英 ジョンソン首相 気候変動 “各国が責任ある行動を”

イギリスのジョンソン首相は、国連総会で演説し、気候変動をめぐり世界は重大な転換点を迎えつつあるとして、来月からイギリスで開かれる気候変動対策の国連の会議、COP26を前に各国が責任ある行動をとるよう呼びかけました。

COP26の議長国をつとめるイギリスのジョンソン首相は、22日、国連総会の演説で、気候変動の問題を取り上げ「世界は重大な転換点を迎えつつある。

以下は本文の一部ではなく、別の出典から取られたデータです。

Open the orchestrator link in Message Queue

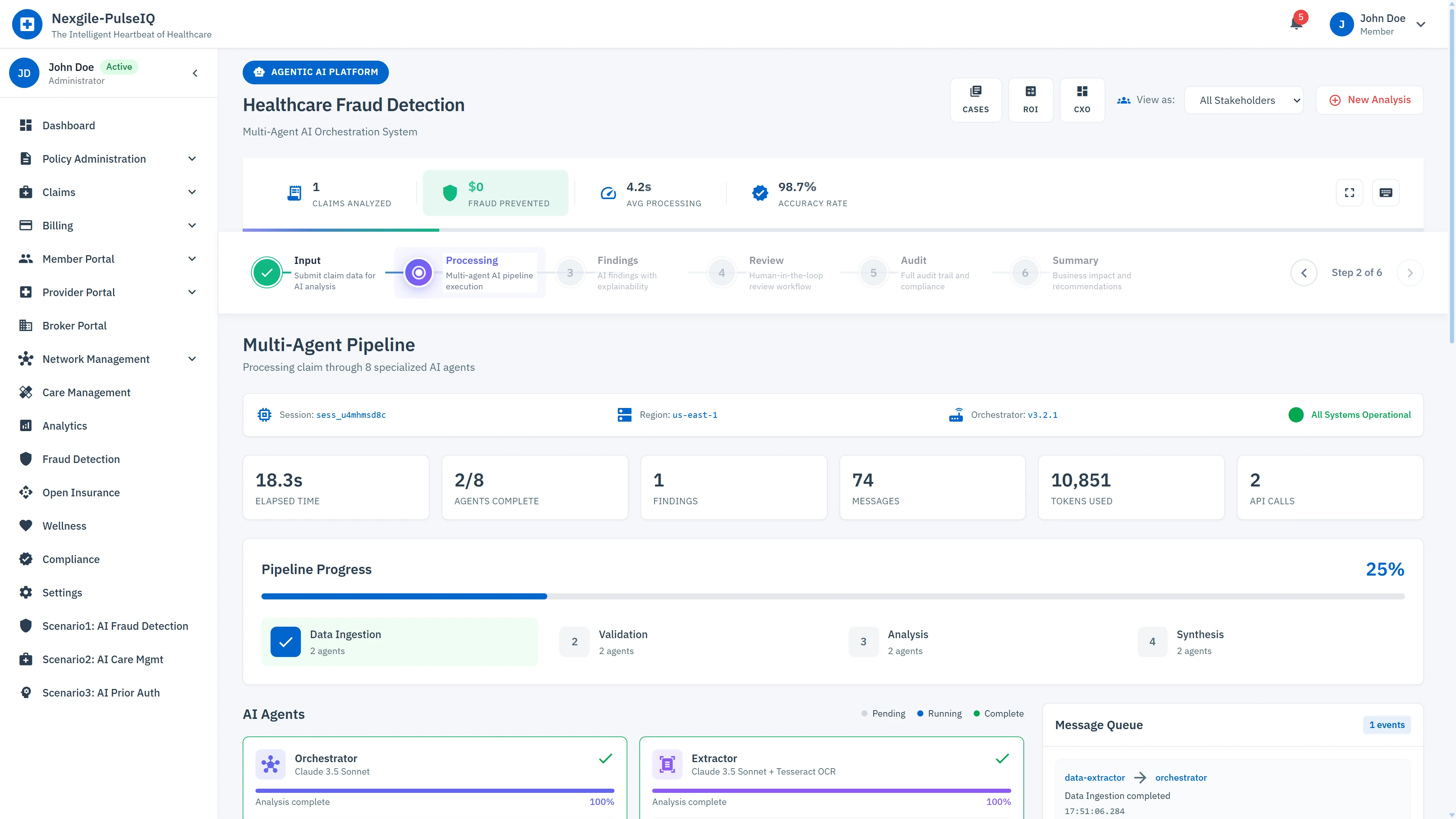[x=1181, y=777]
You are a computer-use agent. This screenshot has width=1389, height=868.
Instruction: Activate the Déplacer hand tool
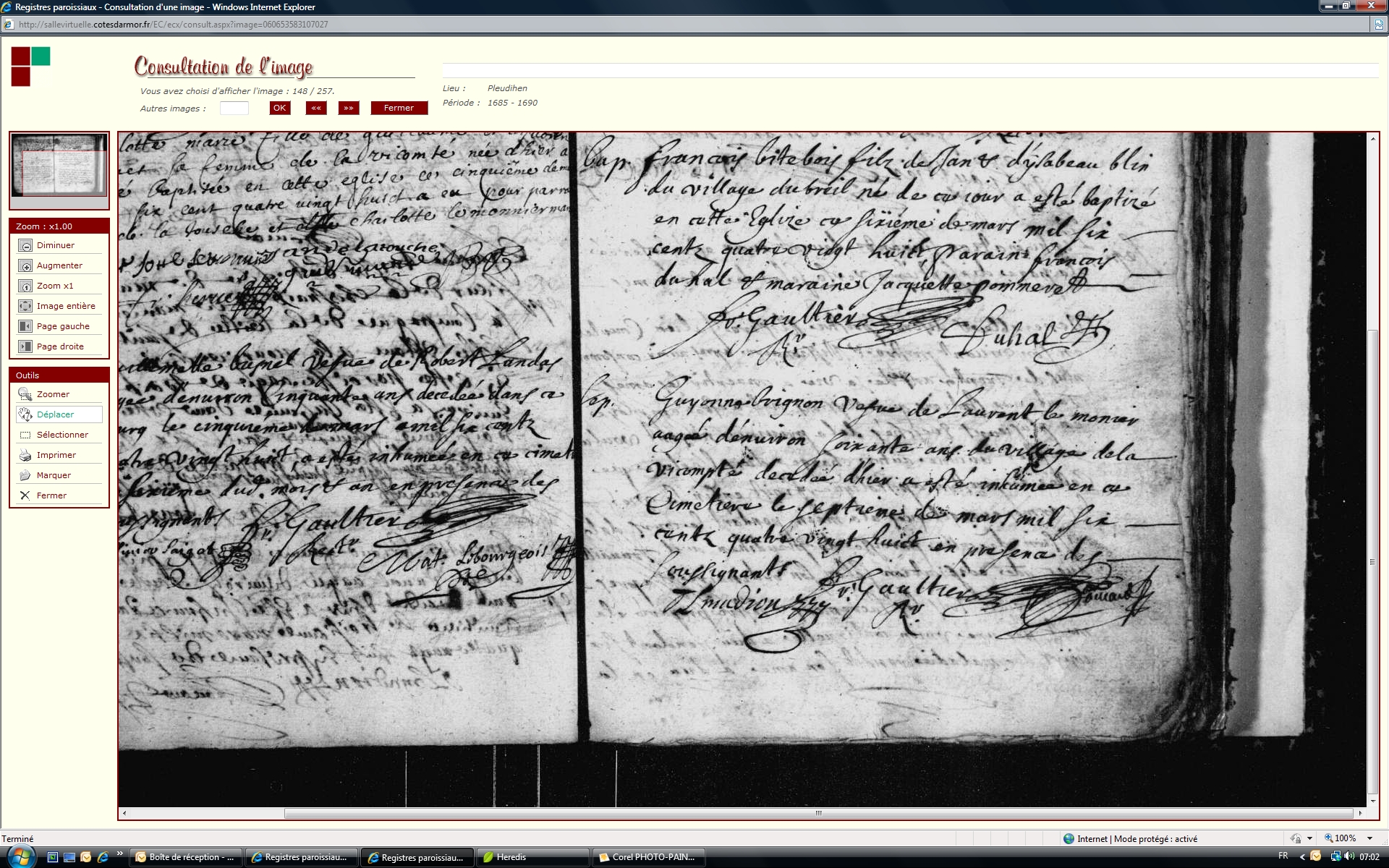[25, 415]
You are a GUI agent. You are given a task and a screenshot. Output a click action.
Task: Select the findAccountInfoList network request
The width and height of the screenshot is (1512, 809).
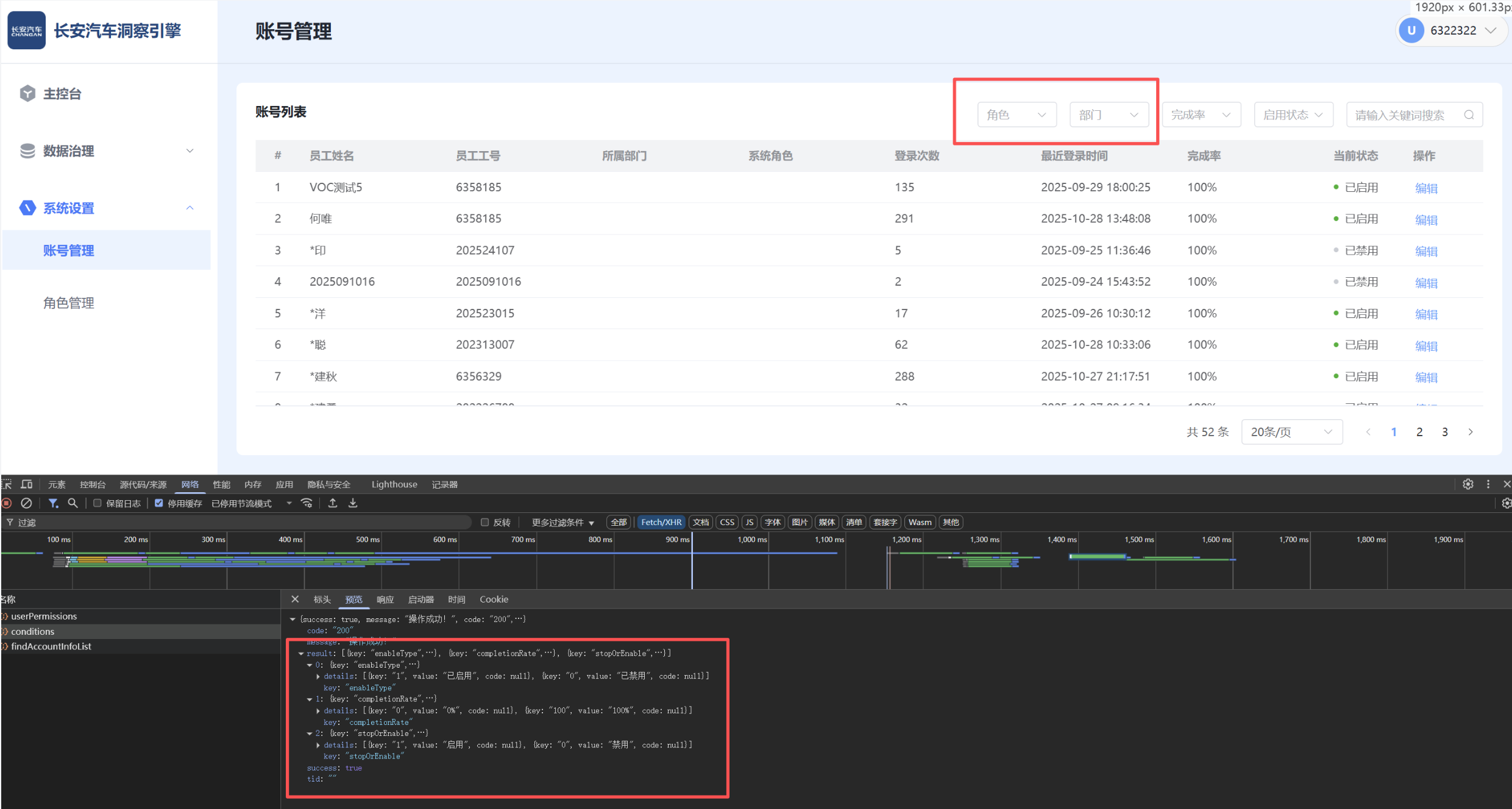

地球に対してだけでなく、われわれ自身に対する破壊について責任をとるときだ」と述べました。

そして、各国に対し、▽世界の平均気温の上昇を1.5度に抑えることや、▽石炭火力発電の利用を先進国は2030年までに、途上国は2040年までにとりやめることなどを求めました。

また、世界最大の温室効果ガスの排出国、中国について、習近平国家主席が21日、海外で新たな石炭火力発電所を建設しないと表明したことを歓迎したうえで、国内での石炭の利用についても段階的に廃止するよう促しました。

ジョンソン首相は、異常気象による洪水や山火事などがすでに起こっていると指摘し「孫の世代は、われわれが警告を受けていたのに見過ごしたことを知るだろう。どんなに自分勝手なのかと問われることになる」と述べ、COP26を前に、各国それぞれが責任ある行動をとるよう呼びかけました。